Esta profesión que tiende a la automutilación con tanta frecuencia tiene algunos de sus muchos componentes adictivos en la variedad, que no siempre conduce al gusto. Lo mismo puede estar uno en el recinto de unos suricatos del zoo como, al día siguiente, asistir atónito al universo de los tribunales. Y en esto último andamos la mayoría de los profesionales de la provincia, a costa del juicio que acaba de comenzar en el que se trata de dilucidar quién asesinó a Alejandro Ponsoda, el alcalde que parecía dominar las elecciones municipales de Polop con el pijama puesto, de tanto apoyo que recababa sin más esfuerzo que cumplir con su obligación y atender convenientemente a sus vecinos y que acabó acribillado en el garaje de su casa cuando se disponía a descansar un fin de semana de 2007. Hace doce años ya.
Del transcurso del juicio ya les está informando diligentemente mi compañero Raúl Navarro. Y pese a lo que pueda parecer, los periodistas no tenemos los conocimientos jurídicos suficientes ni una bola de cristal como para saber qué puede acontecer de aquí a que el jurado emita su veredicto. Pero sí que tenemos curiosidad, capacidad de análisis o tendencia a la fabulación, cada uno lo suyo. Y la Justicia es una galaxia con sus órbitas propias y sus destellos de luz misteriosos. Con lo que uno, que no frecuenta más espacios exteriores que los que le permite el pasaporte y los impulsos del lunático que habita en la cabeza, como cantaban los Pink Floyd, se siente en la sala de la Audiencia provincial como Pedro Duque en los debates electorales televisivos.
Para empezar, todo sucede junto a la plaza del Ayuntamiento, donde es tan fácil ver a una concejal tomando un café junto a una estufa de terraza, que a un guía turístico declamando sus lecciones frente a un solo visitante. Una estampa bastante peculiar y sorprendente, incluso por el atuendo del turista, tan comme il faut -comilfó, escribía Julio Cortázar-, tan con su gorro de tela, sus pantalones cortos, su mochila caqui, sus gafas de metal y su botellín de plástico, que parecía una puesta en escena perfectamente calculada. El resto de la plaza, en estos días de invierno, es un trasiego de lo que parecen profesionales liberales, caminantes más o menos despistados y personal uniformado de diferentes departamentos municipales. Lo dicho, un escenario de cine. Falso y verosímil al mismo tiempo.

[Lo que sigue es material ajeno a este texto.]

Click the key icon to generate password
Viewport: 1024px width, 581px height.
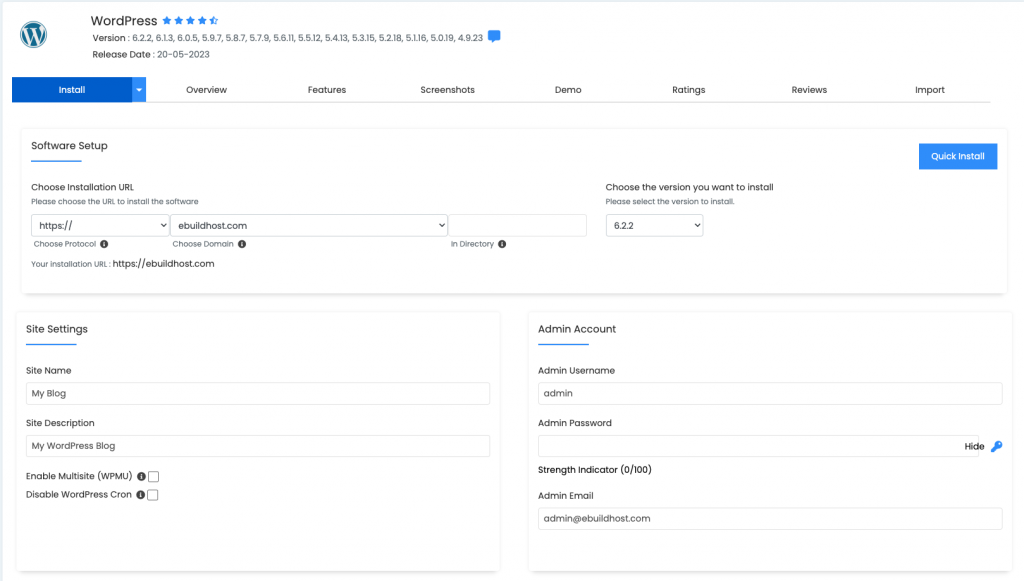click(x=997, y=447)
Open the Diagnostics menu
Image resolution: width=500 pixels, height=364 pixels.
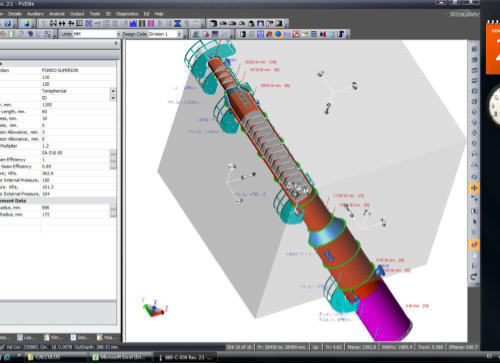[127, 14]
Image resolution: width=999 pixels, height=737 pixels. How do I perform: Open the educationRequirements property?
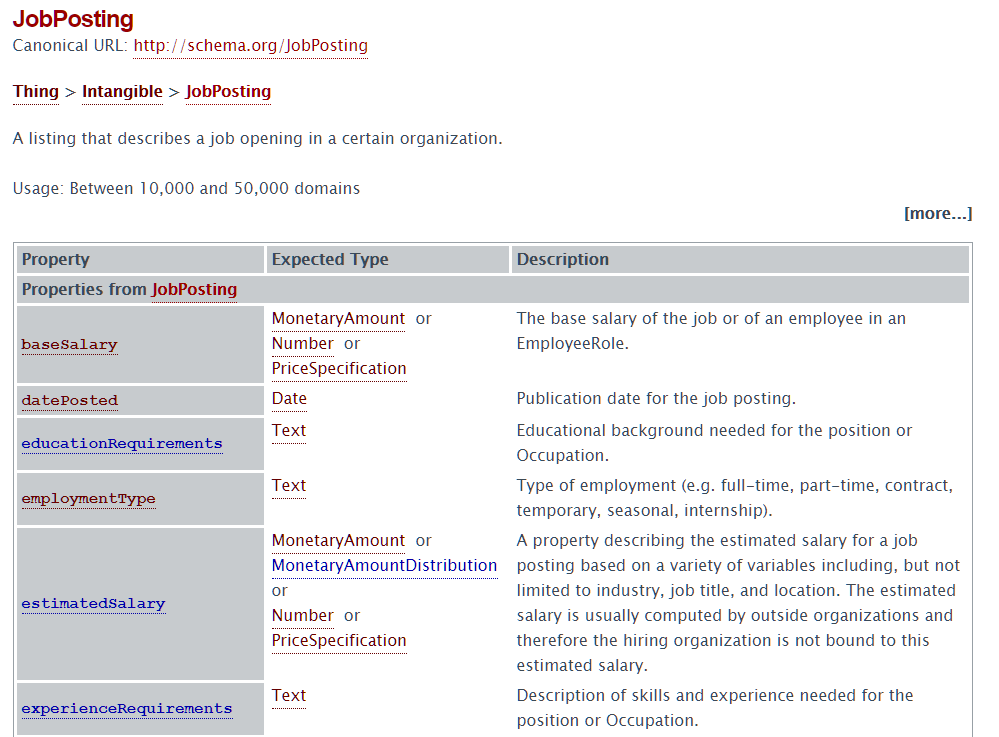point(122,444)
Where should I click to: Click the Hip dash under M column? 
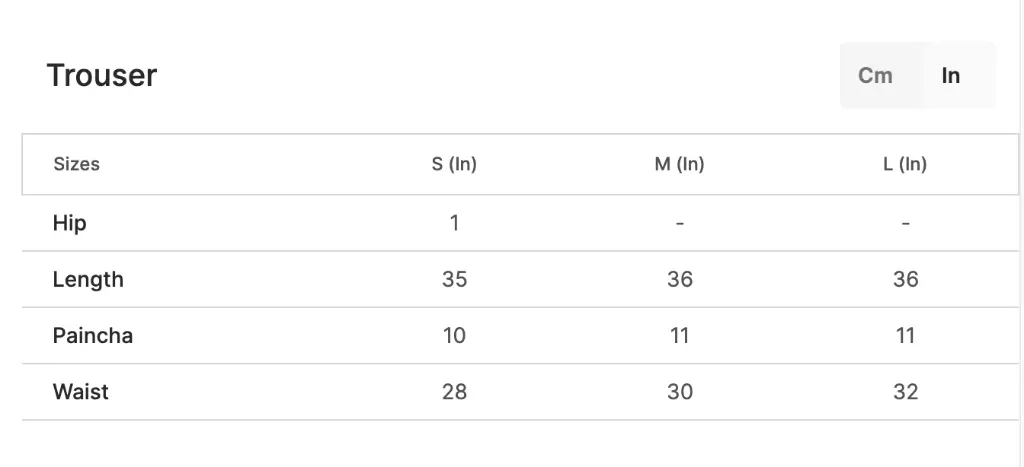(680, 223)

Y allá dentro, tras las paredes de la sede judicial, se encuentra el ecosistema en el que solamente los magistrados y letrados parecen habitar con comodidad más de dos días seguidos. Impartir justicia es una responsabilidad demasiado grande para tomárselo como suelen hacer la mayoría de los políticos cuando tratan de intervenir en ella o cuando, simplemente, no les gusta lo que se acaba dictaminando en alguna que otra ocasión. Pero a fuerza de acotar escrupulosamente cada movimiento, cada intervención, para no salirse de los límites marcados, todos los elementos que rodean la profesión togada acaban por parecer un lenguaje ajeno, una especie de klingon para quienes nunca han visto un capítulo de Star Trek.
La jurisprudencia está obligada a trazar en cada juicio un mapa exhaustivo del caso, un google map de alta resolución que permita resolver las causas con la mayor precisión posible. Pero desde fuera, tanta fórmula repetida, tanta redundancia y tanta vuelta al día en ochenta mundos, por volver a Cortázar, da la impresión de que se podría aligerar con una adaptación a los nuevos tiempos, sin que de ninguna manera se pierda la imparcialidad y los métodos. Quizá sería una manera de aligerar la pesada carga burocrática que acarrean los juzgados de todo el país. No es más que una sugerencia frívola y gratuita de un personaje ajeno al cosmos de la toga. Pero con la venia, naturalmente.